Erkennung von Krebs durch zellfreie DNA im Urin?

Urin gehört zu den am einfachsten zu gewinnenden Proben. Zellfreie DNA im Urin ist jedoch stark fragmentiert, was die Anwendung in der Diagnostik erschwerte – bis dato.

Urin gehört zu den am einfachsten zu gewinnenden Proben. Zellfreie DNA im Urin ist jedoch stark fragmentiert, was die Anwendung in der Diagnostik erschwerte – bis dato. 

Der Nachweis von zellfreier DNA (cfDNA) im Urin könnte ein nicht-invasiver Ansatz zur Krebsfrüherkennung werden. Forscher des Translational Genomics Research Institute, Arizona, analysierten Fragmentierungsmuster in cfDNA aus Urin und Plasma bei Gesunden und Krebskranken mittels Gesamt-Genom-Sequenzierung.1,2
Sie stellten fest, dass bestimmte Regionen des Genoms im Urin gesunder Menschen vor Fragmentierung geschützt sind, dieselben Regionen aber bei Patienten mit Krebs stärker fragmentiert sind.

Ansatz könnte Ergänzung zu cfDNA im Plasma darstellen

Im Vergleich zu cfDNA von Gesunden traten im Urin Krebskranker häufiger tumorbedingte Fragmentierungsmuster auf, die in mehrfach geschützten Regionen endeten.
Durch den Vergleich von genomweiten Unterschieden in den Fragmentierungsmustern der cfDNA im Urin konnten die Autoren Urinproben von Krebspatienten mit einer AUC (area under the curve) von 0,89 identifizieren.

Zur Erinnerung: Die AUC ist die Fläche unter der ROC-Kurve (ROC = receiver operating characteristics). Hierfür werden die richtig Positiven gegen die falsch Positiven aufgetragen. Je besser die Klassifizierungsfähigkeit, desto höher ist der AUC-Wert. Der AUC-Wert kann als Wahrscheinlichkeit interpretiert werden, dass ein positiver Wert auch tatsächlich als solcher erkannt wird.  Ein perfekter Test erzeugt einen Punkt in der linken oberen Ecke des Diagramms, dieser entspräche einer Trefferquote von 100% (alle positiven Objekte werden als solche klassifiziert) und einer Fehlalarm-Rate von 0% (kein negatives Objekt wird als positiv klassifiziert).3

Die Fragmentierungsprofile waren über mehrere Individuen hinweg bemerkenswert konsistent; die Länge der DNA-Fragmente war ähnlich, die Regionen des Genoms, in denen die Fragmentierung auftrat, waren übereinstimmend und gaben den Forschern Auskunft darüber, welcher Zelltyp die Fragmente beisteuerte. Diese Charakteristika waren robust gegenüber präanalytischen Störungen, wie z. B. der Entnahme zu Hause und Verzögerungen bei der Verarbeitung.
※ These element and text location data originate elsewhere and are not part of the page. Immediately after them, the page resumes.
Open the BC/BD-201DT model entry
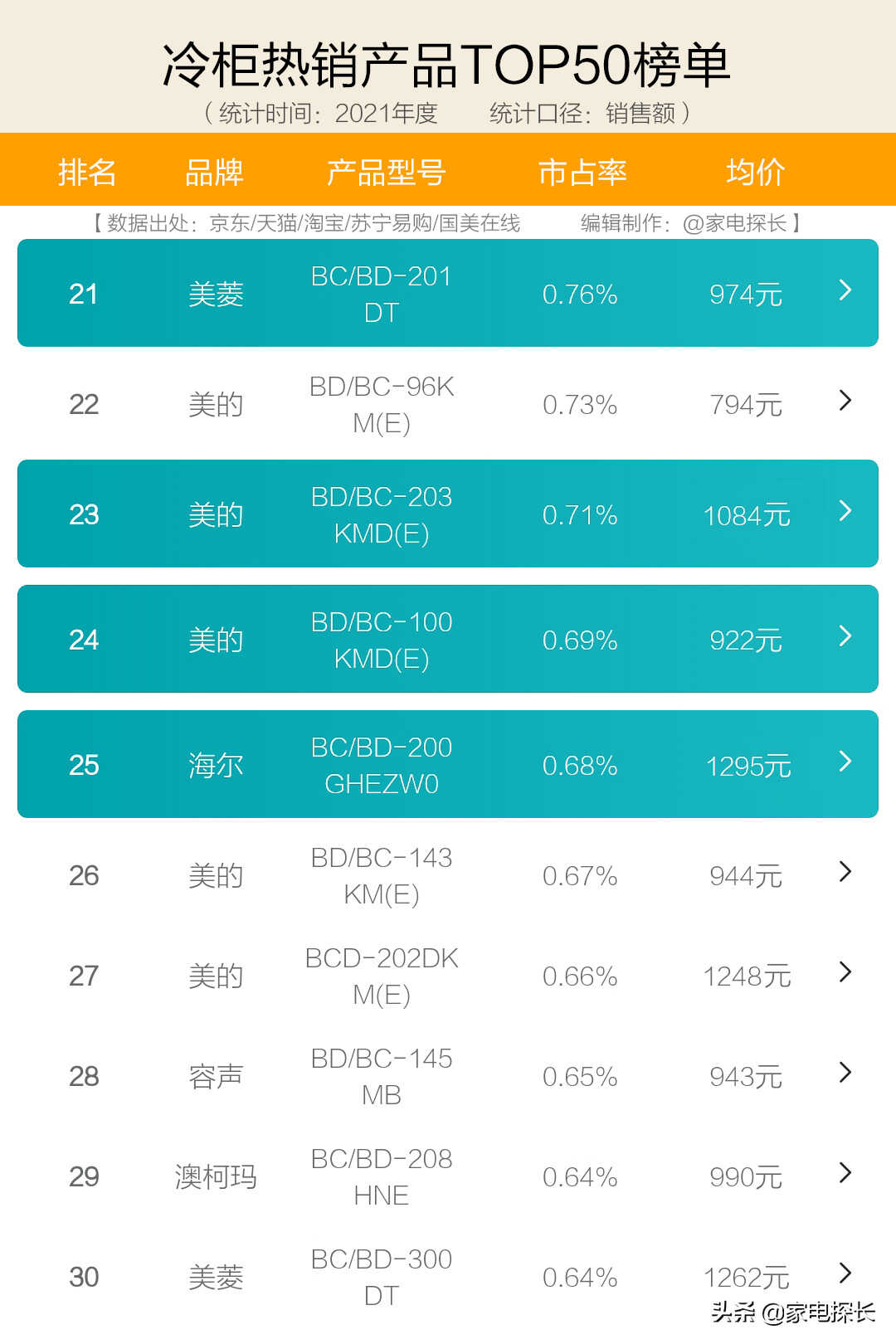This screenshot has width=896, height=1344. 382,295

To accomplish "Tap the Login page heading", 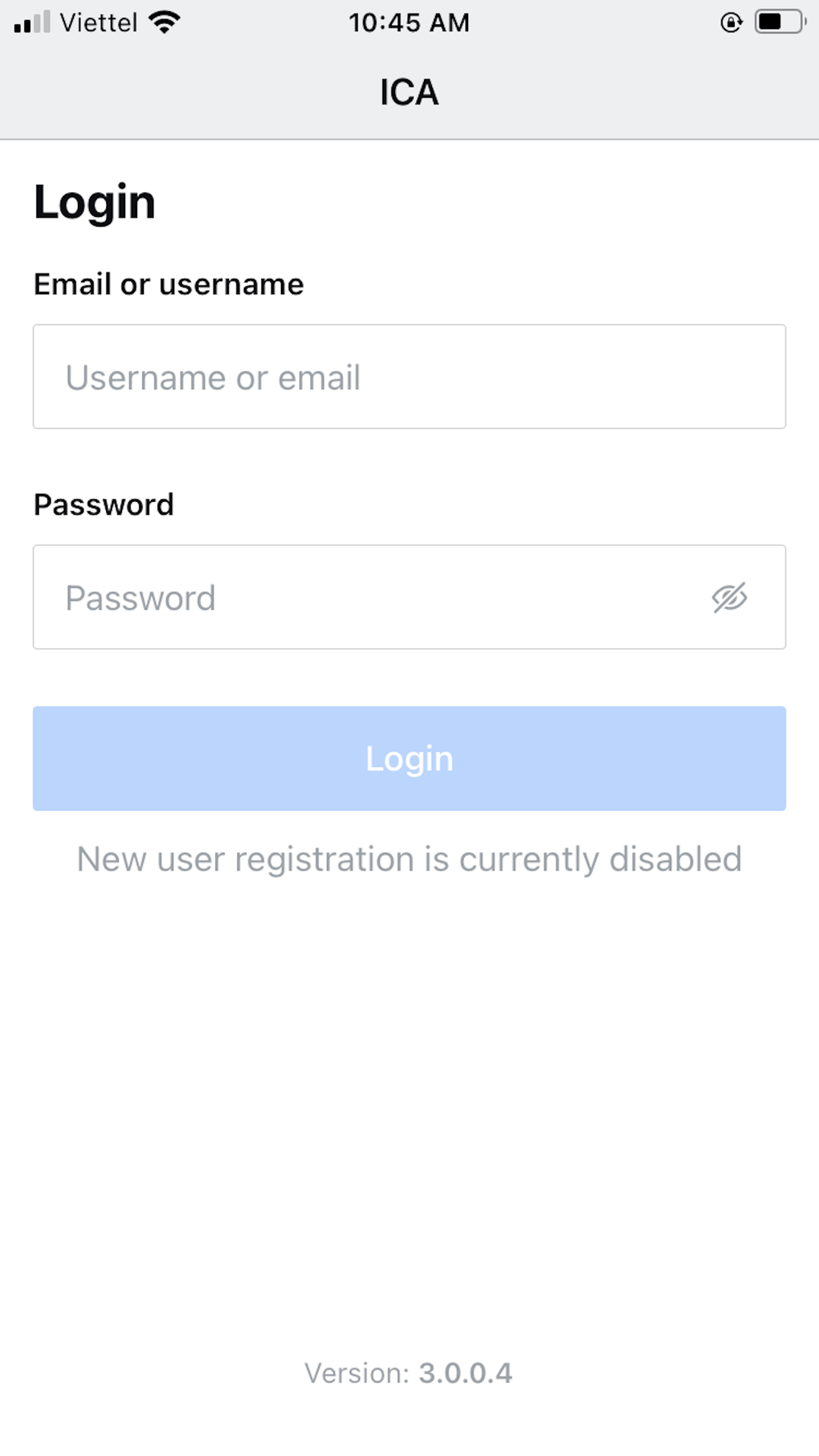I will [94, 202].
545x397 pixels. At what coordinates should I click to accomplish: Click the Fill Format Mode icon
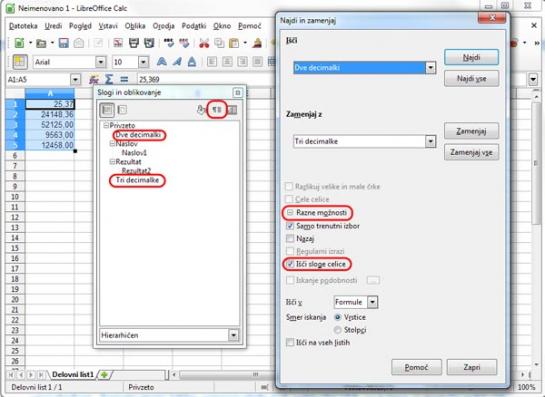[x=201, y=110]
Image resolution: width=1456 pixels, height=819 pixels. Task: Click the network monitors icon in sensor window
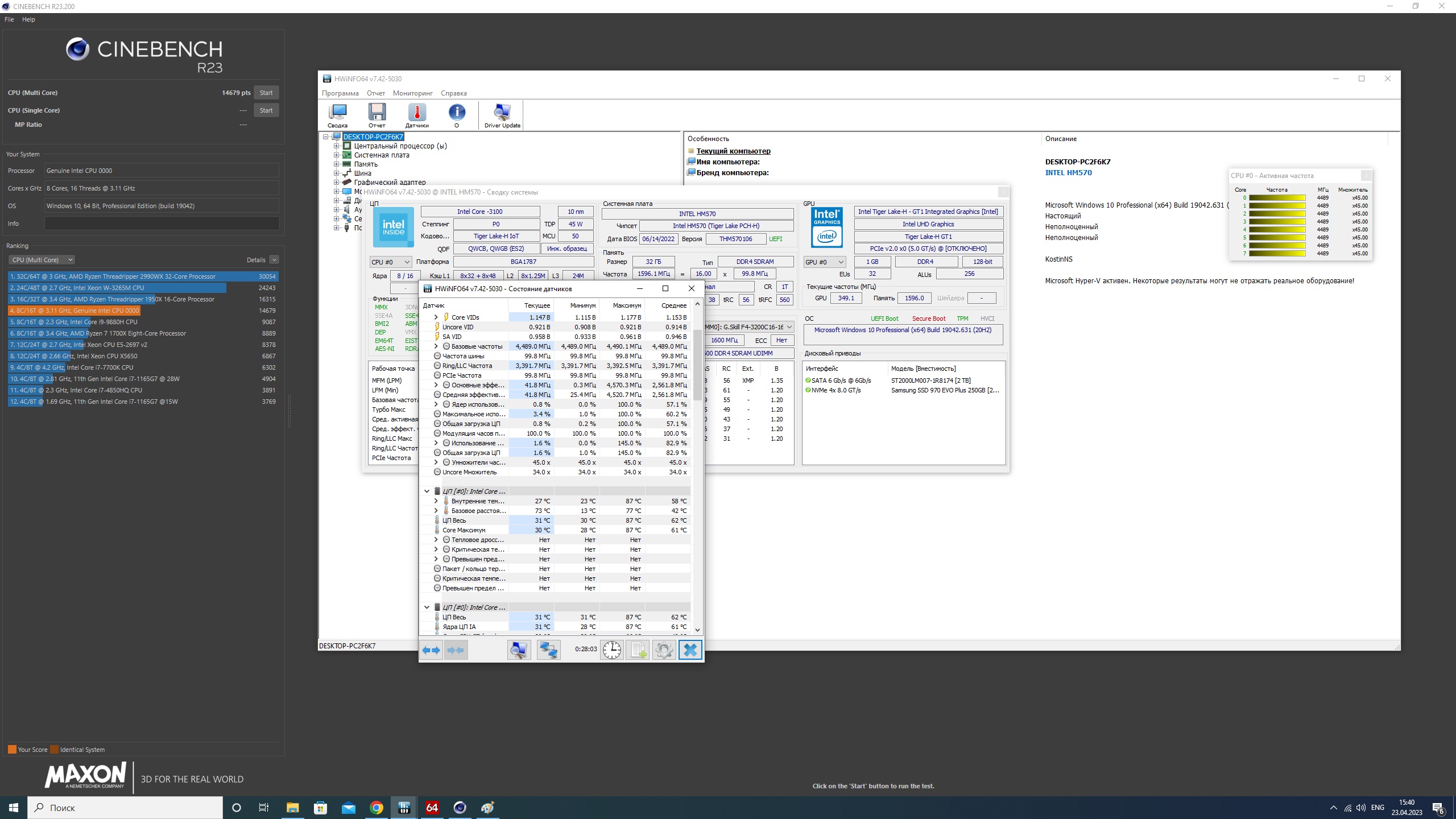[548, 650]
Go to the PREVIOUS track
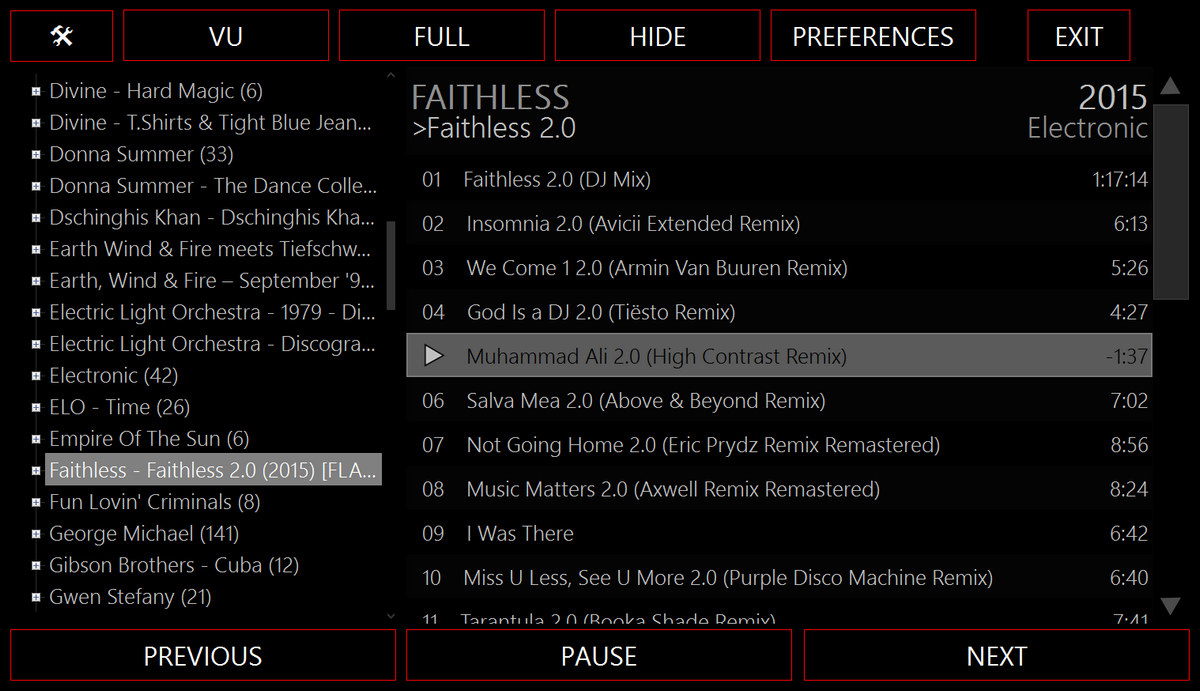 tap(202, 656)
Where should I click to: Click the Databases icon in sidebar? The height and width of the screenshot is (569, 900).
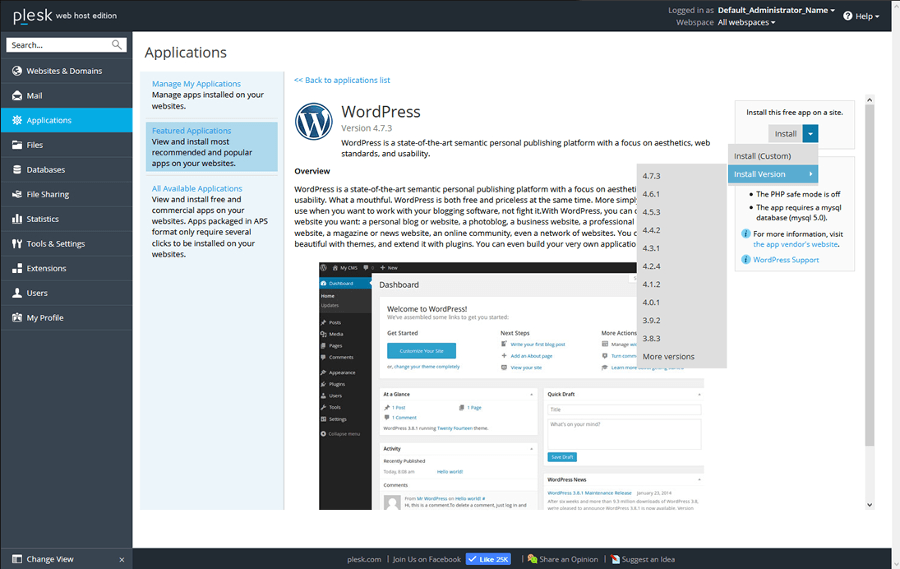17,170
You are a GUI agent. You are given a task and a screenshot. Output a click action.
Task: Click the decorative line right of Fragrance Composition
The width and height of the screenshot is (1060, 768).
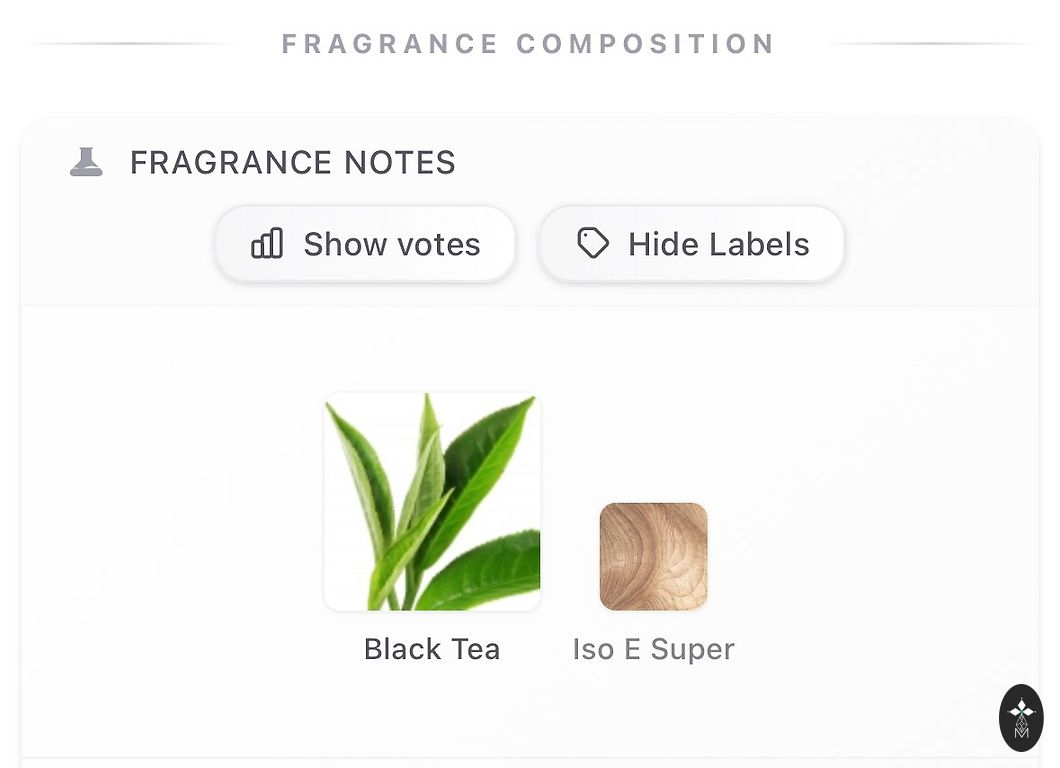[930, 44]
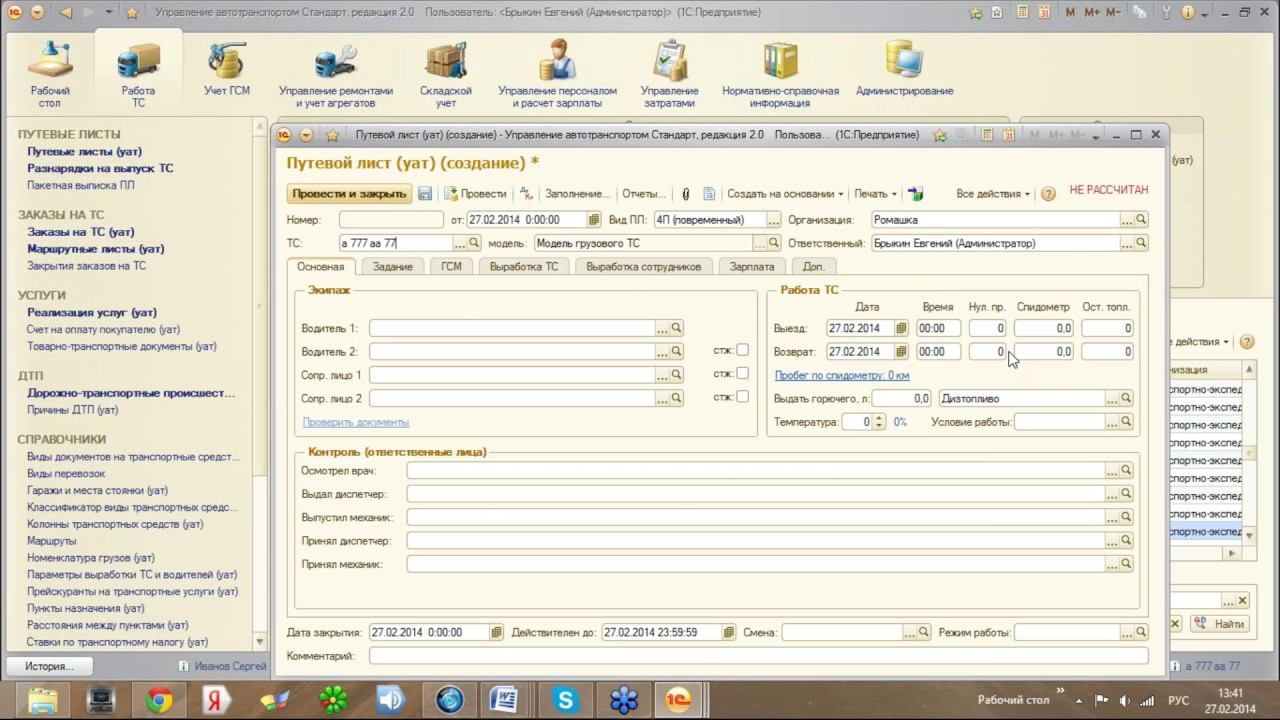Open the Печать dropdown menu

(875, 194)
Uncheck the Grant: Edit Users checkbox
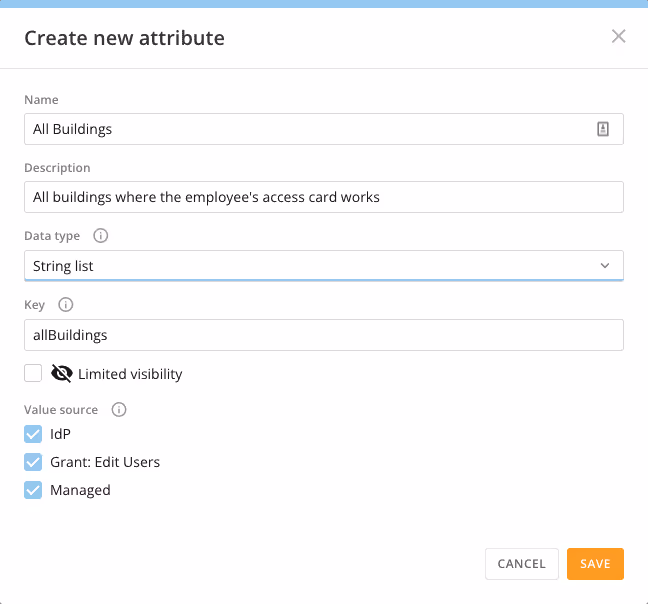 33,462
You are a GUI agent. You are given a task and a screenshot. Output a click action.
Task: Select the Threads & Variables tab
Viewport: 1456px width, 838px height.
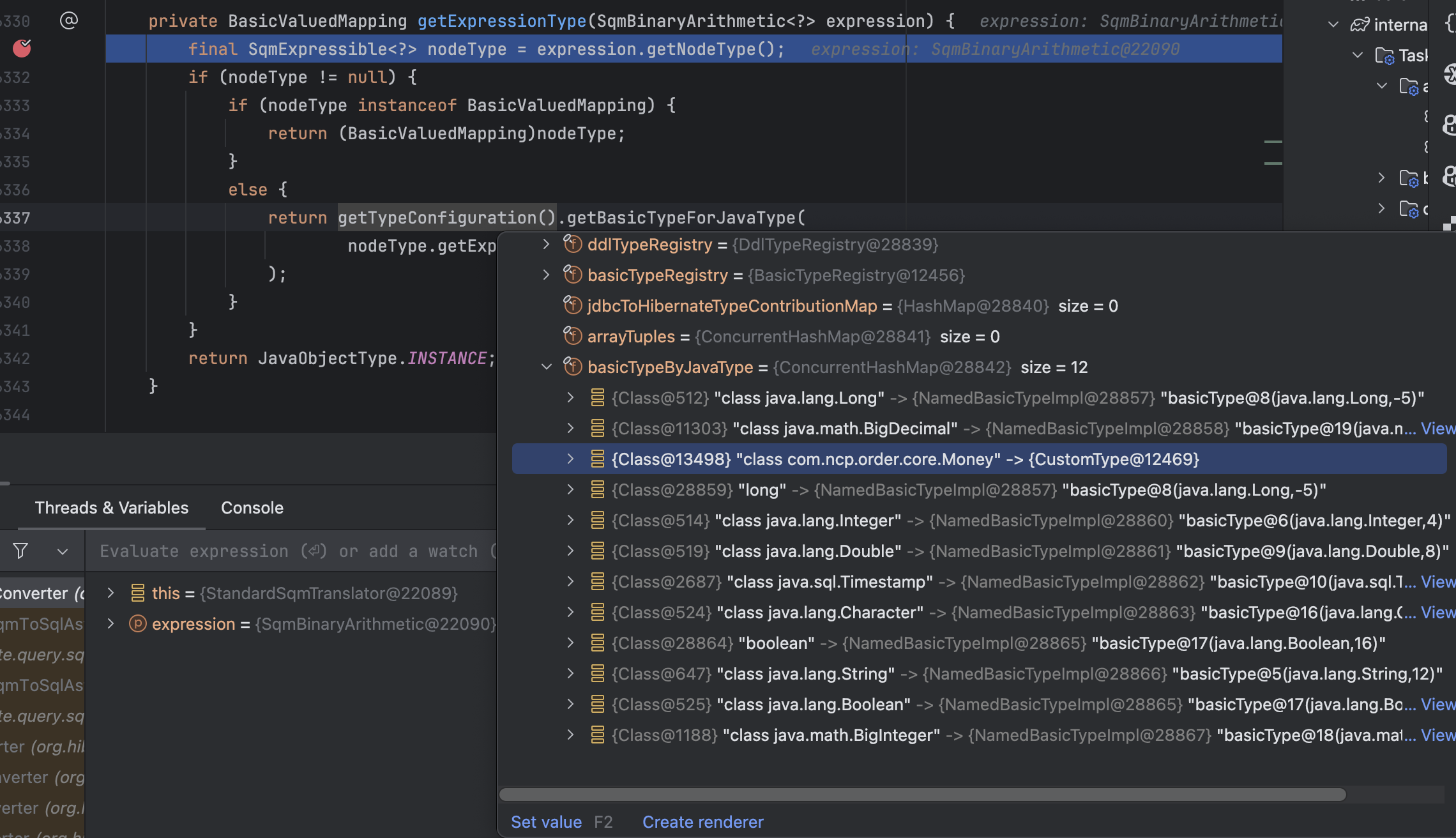click(x=112, y=508)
"Es liegen viele Schritte zwischen dem, wo wir jetzt sind, und dem, wo wir hin wollen"

Bis wir Krebs per Urinuntersuchung erkennen können, ist es noch ein weiter Weg, meinen die Autoren. Sie erhoffen sich vor allem, dass solche nicht-invasiven Tests dazu beitragen könnten, Neoplasien in einem frühen Stadium zu erkennen, wenn diese noch besser behandelbar sind. Sie untersuchten Proben von Kindern mit verschiedenen Malignomen, deren bösartige Erkrankungen oft außerordentlich schnell voranschreiten und von Erwachsenen mit Pankreaskarzinom, dessen frühzeitige Erkennung entscheidend für die Prognose ist.

Diese ersten, vielversprechenden Ergebnisse müssen nun an größeren Patientenpopulationen überprüft und Unterschiede zwischen Männern und Frauen, jungen und alten Menschen und solchen mit Komorbiditäten wie Diabetes und anderen chronischen Krankheiten identifiziert werden.
Wenn sich die Studienergebnisse bestätigen, wäre der Ansatz ein Durchbruch bei der Erkennung vieler Tumorarten.

Referenzen:
1. Cell-free DNA in urine as potential method for cancer detection: If successful, non-invasive method could transform detection and treatment outcomes. ScienceDaily https://www.sciencedaily.com/releases/2021/02/210218094524.htm.
2. Markus, H. et al. Analysis of recurrently protected genomic regions in cell-free DNA found in urine. Science Translational Medicine 13, (2021).